[Stored data entries]
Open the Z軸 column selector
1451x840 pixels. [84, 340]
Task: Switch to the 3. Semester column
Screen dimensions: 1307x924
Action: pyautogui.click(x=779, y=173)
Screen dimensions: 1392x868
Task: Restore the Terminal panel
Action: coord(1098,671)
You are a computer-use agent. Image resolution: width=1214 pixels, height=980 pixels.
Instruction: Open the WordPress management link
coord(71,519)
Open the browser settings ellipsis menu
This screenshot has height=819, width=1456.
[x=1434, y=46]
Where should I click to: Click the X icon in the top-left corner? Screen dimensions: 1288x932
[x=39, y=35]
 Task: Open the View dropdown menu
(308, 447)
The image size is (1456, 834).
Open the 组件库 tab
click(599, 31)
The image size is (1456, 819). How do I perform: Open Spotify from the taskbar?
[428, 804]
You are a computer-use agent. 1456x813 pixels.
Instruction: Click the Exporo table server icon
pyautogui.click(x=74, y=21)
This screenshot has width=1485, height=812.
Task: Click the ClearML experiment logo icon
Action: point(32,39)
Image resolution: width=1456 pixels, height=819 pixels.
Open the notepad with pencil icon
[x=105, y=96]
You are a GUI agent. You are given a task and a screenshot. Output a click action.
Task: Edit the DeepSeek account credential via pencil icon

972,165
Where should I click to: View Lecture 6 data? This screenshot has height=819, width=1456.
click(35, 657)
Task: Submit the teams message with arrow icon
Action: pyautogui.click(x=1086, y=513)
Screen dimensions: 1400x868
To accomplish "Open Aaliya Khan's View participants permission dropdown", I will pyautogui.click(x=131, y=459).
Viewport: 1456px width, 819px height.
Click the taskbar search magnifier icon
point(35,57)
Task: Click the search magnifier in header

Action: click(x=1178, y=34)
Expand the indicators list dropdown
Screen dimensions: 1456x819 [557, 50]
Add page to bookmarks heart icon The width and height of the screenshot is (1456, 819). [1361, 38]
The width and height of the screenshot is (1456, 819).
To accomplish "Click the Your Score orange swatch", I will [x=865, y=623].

▶ _INSTRUCTIONS FOR THE TASK_: Here the output must be the lines above from the line with "You are a computer-use agent. Image" to the line with "You are a computer-use agent. 1456x813", both included, duplicated word for word and nothing else.

▶ _FINAL ANSWER_:
You are a computer-use agent. Image resolution: width=1214 pixels, height=980 pixels.
Instruction: Open the WordPress management link
coord(71,519)
Open the browser settings ellipsis menu
This screenshot has height=819, width=1456.
[x=1434, y=46]
Where should I click to: Click the X icon in the top-left corner? Screen dimensions: 1288x932
[x=39, y=35]
 Task: Open the View dropdown menu
(308, 447)
The image size is (1456, 834).
Open the 组件库 tab
click(599, 31)
The image size is (1456, 819). How do I perform: Open Spotify from the taskbar?
[428, 804]
You are a computer-use agent. 1456x813 pixels.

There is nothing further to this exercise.